“ la ingratitud es hija de la soberbia ”
Siendo yo un zagal
barbilampiño escuché a mi tío Benigno (hermano de mi abuelo) que su padre, mi bisabuelo
Caledonio, le dijo en cierta ocasión: “nunca seas ingrato, por muchos defectos que puedas
tener. Si se es agradecido los amigos sabrán perdonar aquellos errores que
podáis cometer, pues del ingrato, todas las virtudes que pudiera tener pasan
desapercibidas”. Ese mensaje de mi tío, me viene a la memoria demasiadas veces
en estos tiempos del desencuentro y de la errónea convicción de que no debemos
luchar por ganarnos el respeto y el cariño de quienes nos rodean, de aquellos
que nos apoyan, de aquellos que nos ayudan a subirnos al pedestal y a mantenernos en él, como hijos
de la soberbia. Esa que practican aquellos que creen que nadie les ha cedido
nada y que todo se lo merecen por méritos propios, sin tener en cuenta lo que
pudiera suponer el sacrificio para aquellos que ceden, aún a sabiendas que
aquello que están cediendo o entregando les corresponde por derecho y justicia.
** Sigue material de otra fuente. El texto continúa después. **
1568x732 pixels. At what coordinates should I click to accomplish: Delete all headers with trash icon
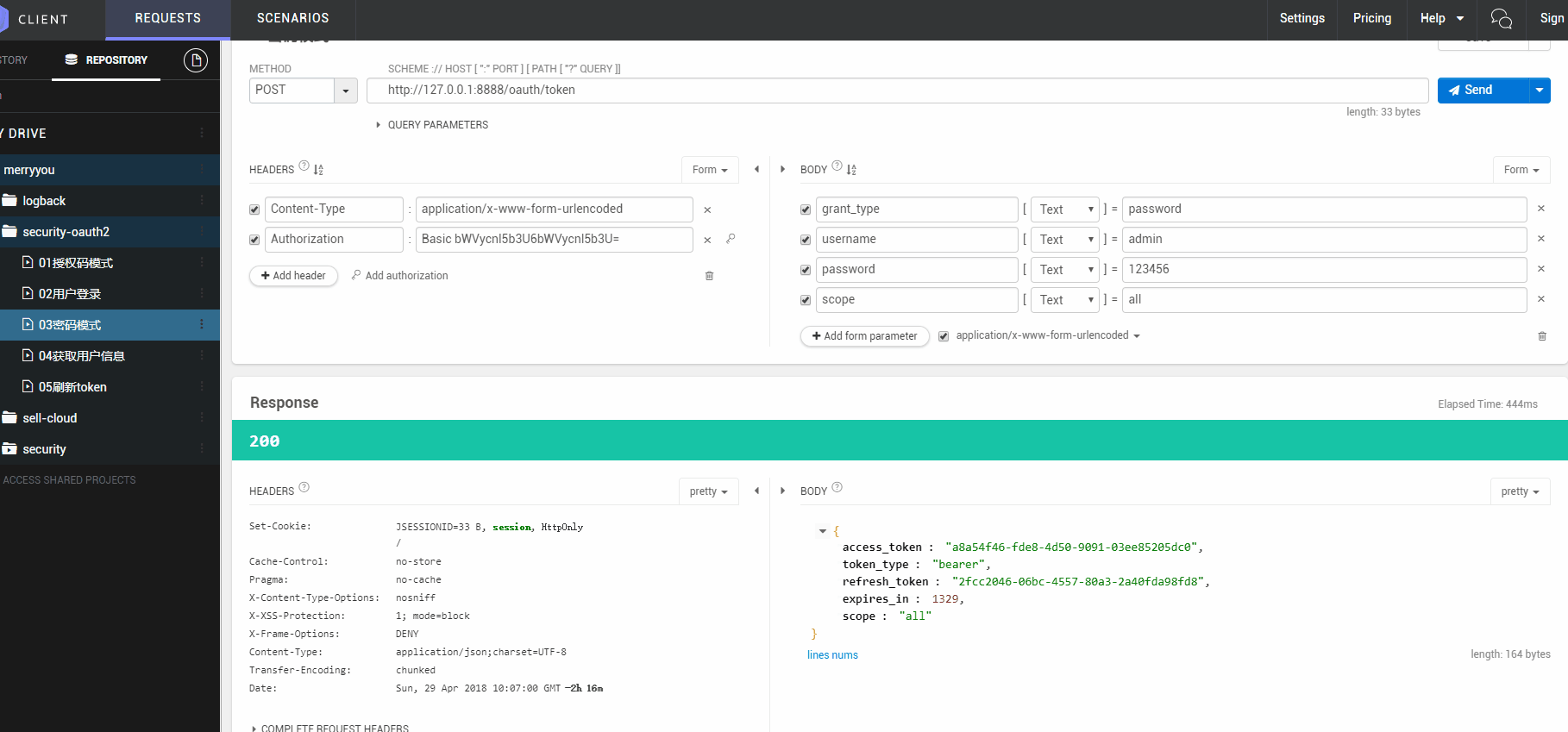coord(709,276)
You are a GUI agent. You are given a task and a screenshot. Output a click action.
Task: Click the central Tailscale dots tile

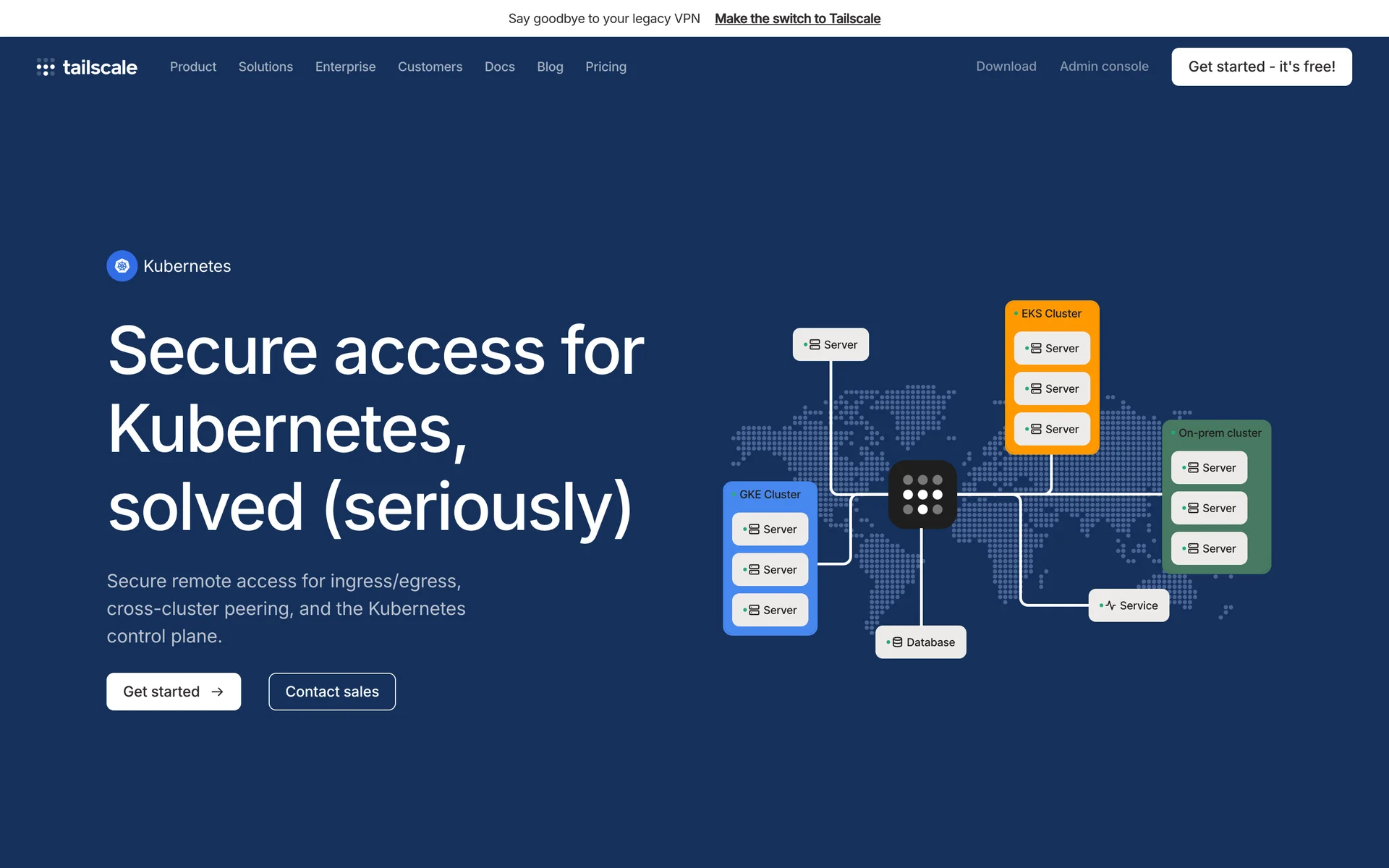(922, 495)
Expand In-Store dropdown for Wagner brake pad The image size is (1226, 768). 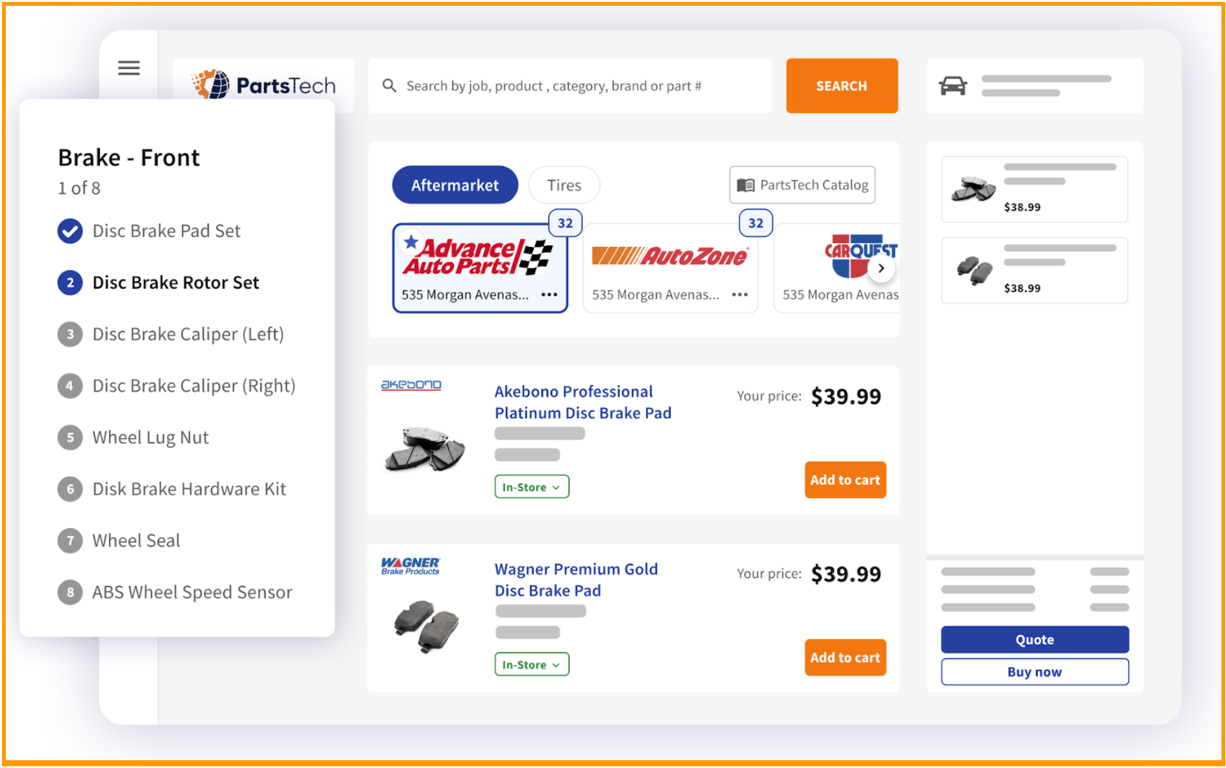pyautogui.click(x=532, y=664)
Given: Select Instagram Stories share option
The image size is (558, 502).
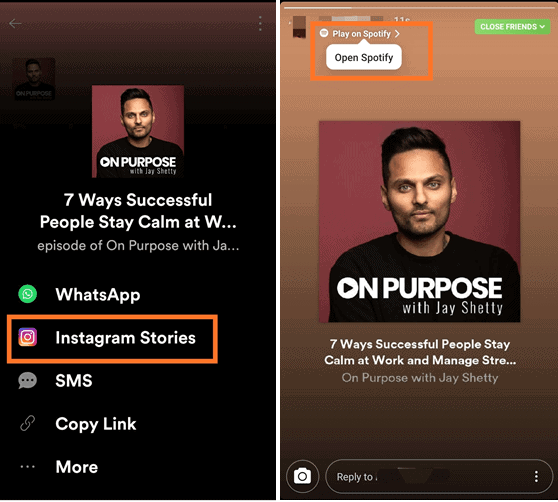Looking at the screenshot, I should pyautogui.click(x=112, y=338).
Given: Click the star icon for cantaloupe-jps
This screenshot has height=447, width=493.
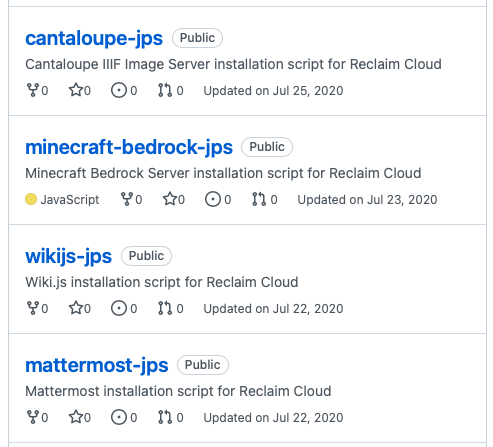Looking at the screenshot, I should 75,90.
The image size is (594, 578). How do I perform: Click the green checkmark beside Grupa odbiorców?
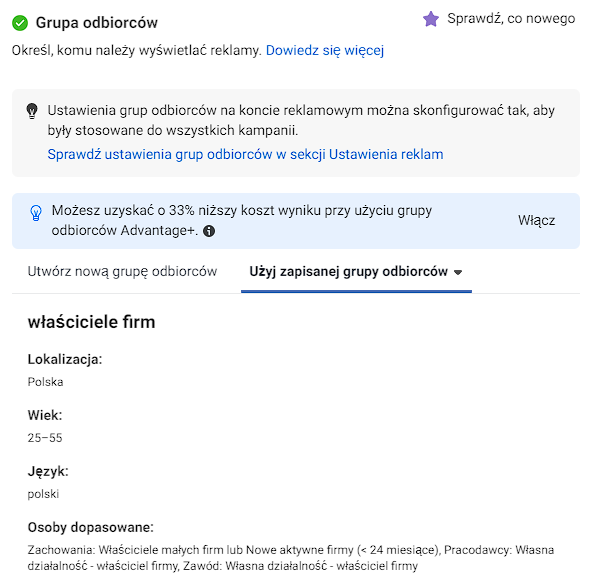coord(20,23)
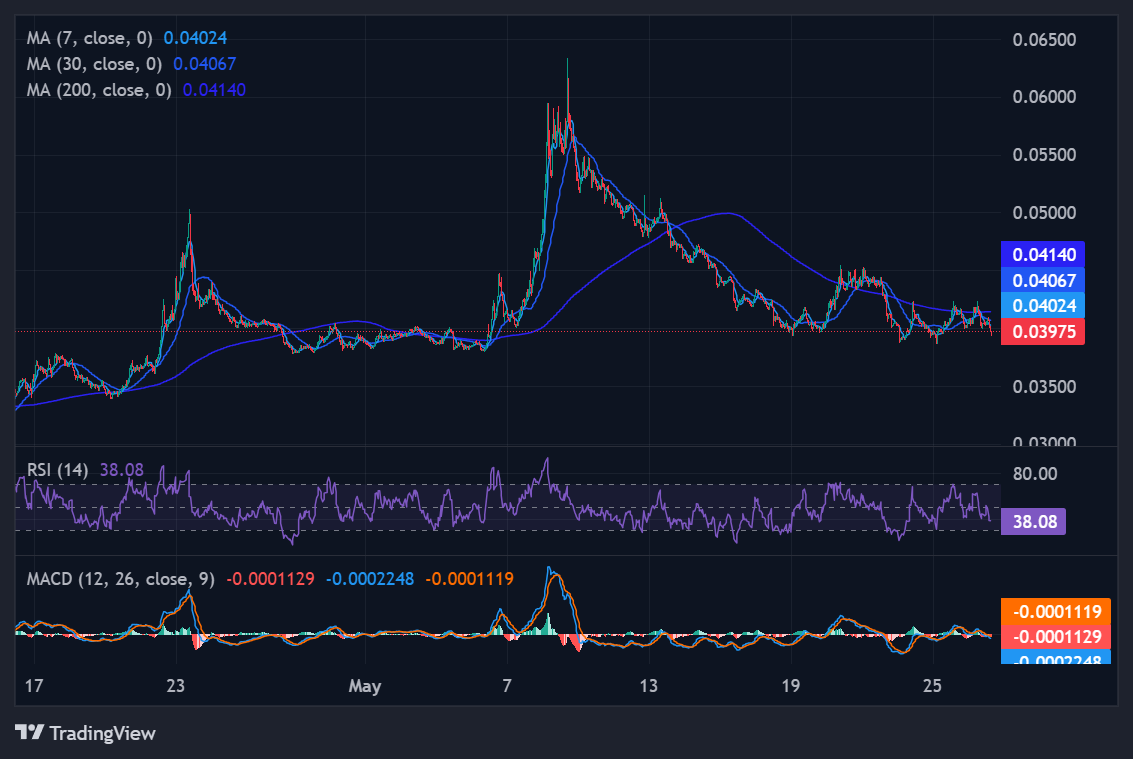Select the MA (200, close, 0) legend

tap(99, 90)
Decía Séneca: “Ingrato es quien niega el beneficio recibido; ingrato
quien no lo restituye; pero de todo el más ingrato es quien lo olvida”. Eso es algo que no tiene que ver con la cuna donde se
nace o con ideologías, ingratos existen por encima de clases, colores o
creencias. No es cuestión de prebendas, de compensaciones por lo dado, se trata
de entender que lo dado es el beneficio propio de quien lo da. En eso el
refranero español es más que sabio pues define al ingrato, como aquel que volver mal por bien, tiene por trato.
Pero aún nos falta una pieza
para este puzle; la envidia. Esa que muchos guardan y que expresan airadamente cuando vociferan sus supuestos logros e incluso haciendo suyos los que no lo son, olvidando y menospreciado los de los demás. Para ello recurren al
menosprecio, la acusación sistemática y la búsqueda incansable por causar el mayor daño posible. Ahí aparece la soberbia engrandeciendo a la
ingratitud, tapando esta con excusas, apatía y malas formas, derivadas todas
ellas por la triste envidia que les carcome consumiéndoles lentamente.
Estos perfiles desconocen
el ejercicio de la autocrítica, pues en muchas ocasiones están enardecidos por
una corte de adláteres que se encargan de colocar anteojeras para limitar su
visón de la realidad y la prudencia. Cuando esta última no es la base de la
valentía, se convierte en temeridad, desconociendo sus propios límites y errores.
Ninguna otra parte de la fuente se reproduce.